Em meta-análise publicada em 2013, após análise de estudos de coorte prospectivas, constatou-se que a maior duração da amamentação de forma exclusiva, quando comparada a não amamentação, apresentou uma redução de 32% no risco relativo de desenvolver DM2 em pacientes que tiveram DMG14. Em análise de dose-resposta linear, observou-se diminuição significativa de 9% em tal risco relativo a cada 12 meses de amamentação. Além disso, verificou-se que a amamentação é fator protetor isolado, independentemente de outros importantes fatores, como peso, IMC, tabagismo, alcoolismo, prática de exercícios físicos, classe socioeconômica, história familiar de diabetes e paridade. O presente estudo, embora seja uma coorte retrospectiva com pequeno número de participantes, também identificou a amamentação como fator protetor ao desenvolvimento de intolerância à glicose.
Os resultados do presente estudo são semelhantes aos encontrados em outro trabalho, no que diz respeito aos fatores de risco para desenvolvimento de DM2. As pacientes que tiveram DMG foram acompanhadas durante 19 anos após o parto para avaliar quais fatores influenciavam o surgimento de DM2. Ao final do estudo, verificou-se que o tipo de tratamento recebido na gestação (dieta ou insulina), o IMC e a presença ou ausência de autoanticorpos eram fatores de risco para o desenvolvimento de DM2. Além disso, mulheres que amamentaram tiveram DM2 12,3 anos após o parto, enquanto as que não amamentaram desenvolveram esse desfecho em 2,3 anos. Concluiu-se, também, que a amamentação é melhor fator protetor quando se dá por mais de 3 meses e que reduz em mais de 40% o risco em longo prazo de desenvolver DM211. Assim como no presente estudo, os autores também não classificaram a amamentação como mista ou exclusiva.
Algumas limitações podem ser observadas no presente estudo. A coleta de dados se deu ao longo de um ano e apenas 54% das pacientes retornam para realizar TTGp, o que tornou o tamanho amostral pequeno para adequada análise estatística. Como pouco mais da metade das pacientes não retornou, é possível refletir que é necessária uma melhor orientação, durante todo o período de pré-natal e internação para o parto, sobre a importância do seguimento puerperal, visando a conscientização sobre a presença de tal distúrbio metabólico em algum momento de suas vidas e as formas de evitar esse desfecho, como orientações de dieta balanceada e fracionada, manutenção de IMC dentro dos padrões da normalidade e prática regular de atividade física.

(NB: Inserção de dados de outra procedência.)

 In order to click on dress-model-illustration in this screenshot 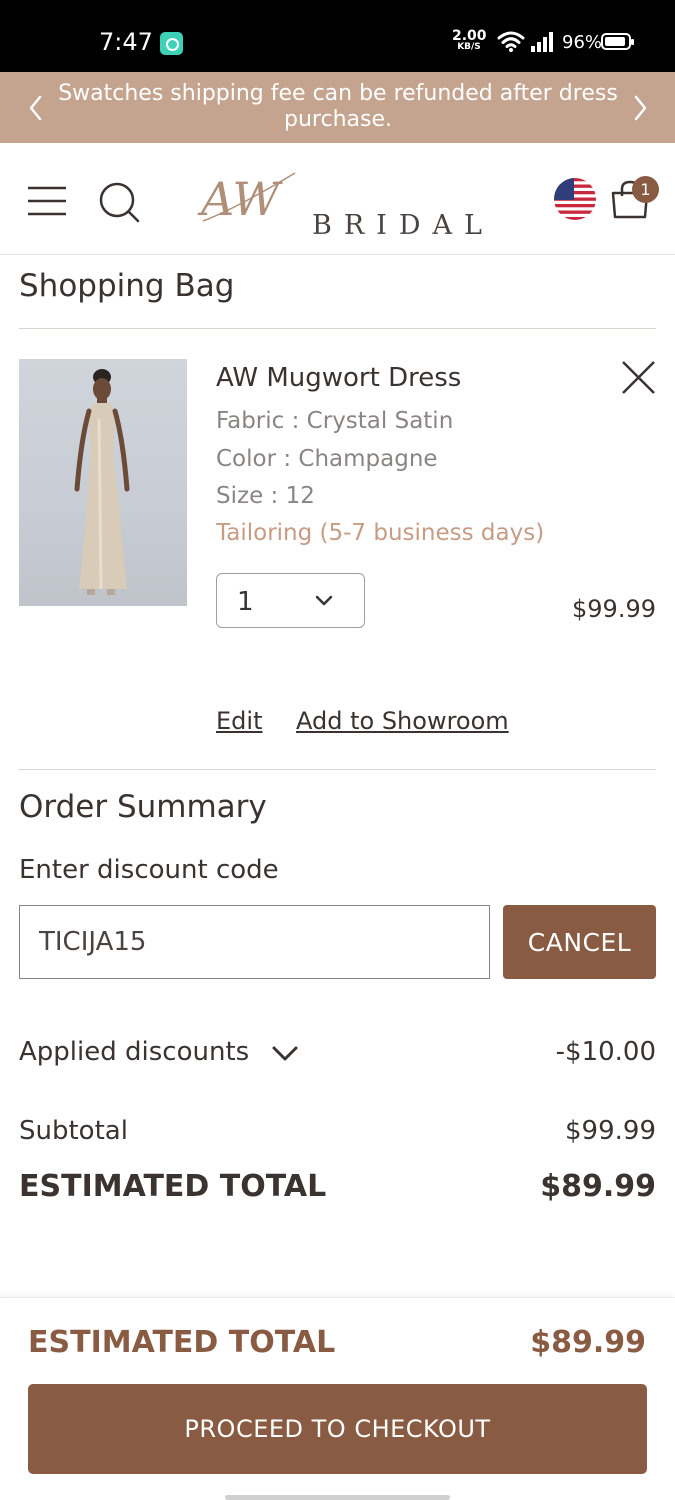, I will do `click(102, 482)`.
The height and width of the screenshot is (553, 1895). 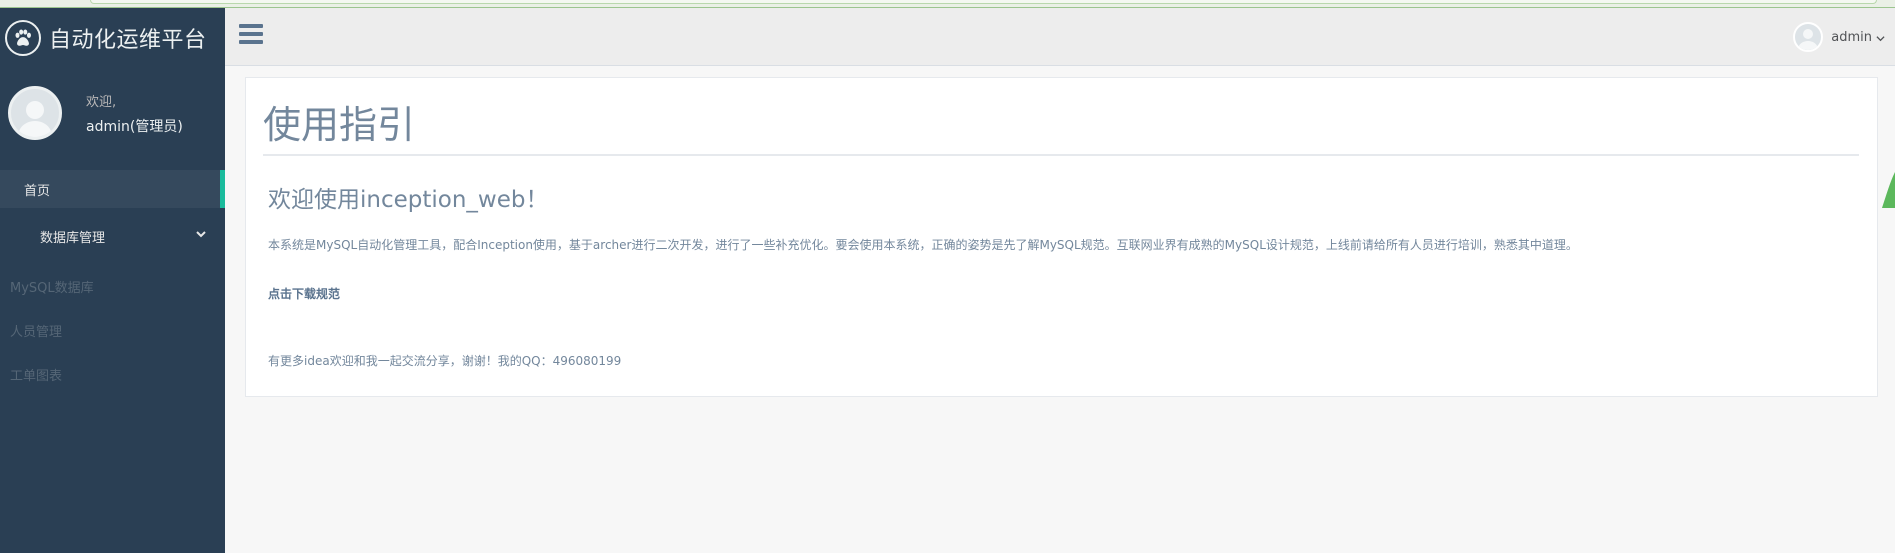 What do you see at coordinates (408, 200) in the screenshot?
I see `welcome-heading: 欢迎使用inception_web！` at bounding box center [408, 200].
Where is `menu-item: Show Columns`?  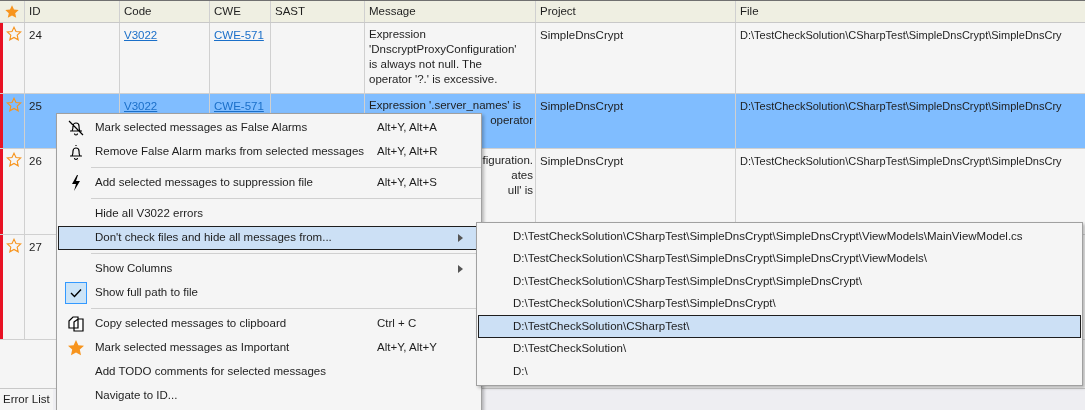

Embora a informação sobre amamentação não sofra o efeito Hawthorne, visto que a coleta de dados foi retrospectiva e as participantes não sabiam sobre a existência do estudo, há a possibilidade de parte das pacientes não ter informado corretamente sobre esse dado.
A amamentação é uma intervenção efetiva de baixo custo, de fácil acesso a todas as pacientes no puerpério e que deve ser estimulada, pois, além de fornecer múltiplos benefícios ao recém-nascido, diminui o risco de mães que tiveram diagnóstico de DMG desenvolverem intolerância à glicose e DM2.